Just an FYI .......the driver for the Heated OXS share the circuit for all 4 OXS sensors ( internal to the controller ).........which means you could have a fault in a forward sensor or effect how DTC's are reported......... if mixing and matching FOD parts.

Further .........code such as below tells me your OXS BUNG HOLE, is in its wrong area or placing the sensor in such a manner, to collect this thing called H20/CO/C02/N elements, which combined has this amazing property of super conductivity..........when surrounded by other rare metals.
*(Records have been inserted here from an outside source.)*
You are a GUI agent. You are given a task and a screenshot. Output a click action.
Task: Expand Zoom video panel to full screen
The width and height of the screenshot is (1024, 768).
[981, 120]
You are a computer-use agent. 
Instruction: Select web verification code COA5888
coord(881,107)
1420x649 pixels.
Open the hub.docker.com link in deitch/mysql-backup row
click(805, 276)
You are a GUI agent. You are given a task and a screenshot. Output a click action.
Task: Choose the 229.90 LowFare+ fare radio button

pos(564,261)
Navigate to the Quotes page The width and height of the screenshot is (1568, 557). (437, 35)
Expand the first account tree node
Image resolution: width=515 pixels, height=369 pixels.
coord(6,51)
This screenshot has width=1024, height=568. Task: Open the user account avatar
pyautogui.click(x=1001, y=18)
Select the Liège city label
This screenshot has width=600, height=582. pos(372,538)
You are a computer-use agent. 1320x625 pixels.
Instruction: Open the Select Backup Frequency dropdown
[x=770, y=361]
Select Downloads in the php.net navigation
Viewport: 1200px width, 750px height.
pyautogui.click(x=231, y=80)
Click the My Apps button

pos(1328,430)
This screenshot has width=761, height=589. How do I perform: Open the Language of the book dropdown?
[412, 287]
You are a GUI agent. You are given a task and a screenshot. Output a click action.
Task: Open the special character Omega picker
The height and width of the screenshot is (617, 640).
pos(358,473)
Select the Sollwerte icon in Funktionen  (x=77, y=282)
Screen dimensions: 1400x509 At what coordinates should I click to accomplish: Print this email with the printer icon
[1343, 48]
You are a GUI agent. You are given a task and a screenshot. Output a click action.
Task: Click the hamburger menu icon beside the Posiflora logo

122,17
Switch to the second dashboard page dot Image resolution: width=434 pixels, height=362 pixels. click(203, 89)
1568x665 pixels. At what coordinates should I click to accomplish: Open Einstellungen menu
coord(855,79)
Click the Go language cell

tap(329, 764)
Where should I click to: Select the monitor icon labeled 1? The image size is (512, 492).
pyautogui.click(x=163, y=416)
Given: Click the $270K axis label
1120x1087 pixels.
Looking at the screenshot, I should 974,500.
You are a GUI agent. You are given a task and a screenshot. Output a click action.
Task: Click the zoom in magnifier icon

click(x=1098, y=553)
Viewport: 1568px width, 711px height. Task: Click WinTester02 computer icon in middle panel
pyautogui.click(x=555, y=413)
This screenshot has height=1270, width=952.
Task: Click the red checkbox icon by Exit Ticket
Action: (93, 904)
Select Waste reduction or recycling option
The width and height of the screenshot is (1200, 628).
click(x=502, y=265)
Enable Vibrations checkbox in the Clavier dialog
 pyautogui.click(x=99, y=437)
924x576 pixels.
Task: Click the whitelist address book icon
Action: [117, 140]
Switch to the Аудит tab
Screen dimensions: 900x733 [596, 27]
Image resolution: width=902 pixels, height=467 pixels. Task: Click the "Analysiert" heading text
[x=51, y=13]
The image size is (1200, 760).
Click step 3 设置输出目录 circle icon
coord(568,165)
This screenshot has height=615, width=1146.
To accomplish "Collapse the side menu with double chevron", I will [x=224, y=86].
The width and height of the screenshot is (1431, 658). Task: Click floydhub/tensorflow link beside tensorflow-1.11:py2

Just thought I would mention, the four oxygen sensors all have an independent driver on this car. I have traced all wires to the driver chips. The front two sensors have what appear to be a dedicated driver IC in a TO220 like case (for high current and good heat transfer). I don't have a part number or image for it.
The rear are driven by this chip:
http://www.ebay.com/itm/DRIVER-BOSC...SCH-MERCEDES-TOYOTA-AUDI-VW-ECC-/291088770548
and each one gets an independent channel.
I don't remember now if they all share the same fuse, but I think they do.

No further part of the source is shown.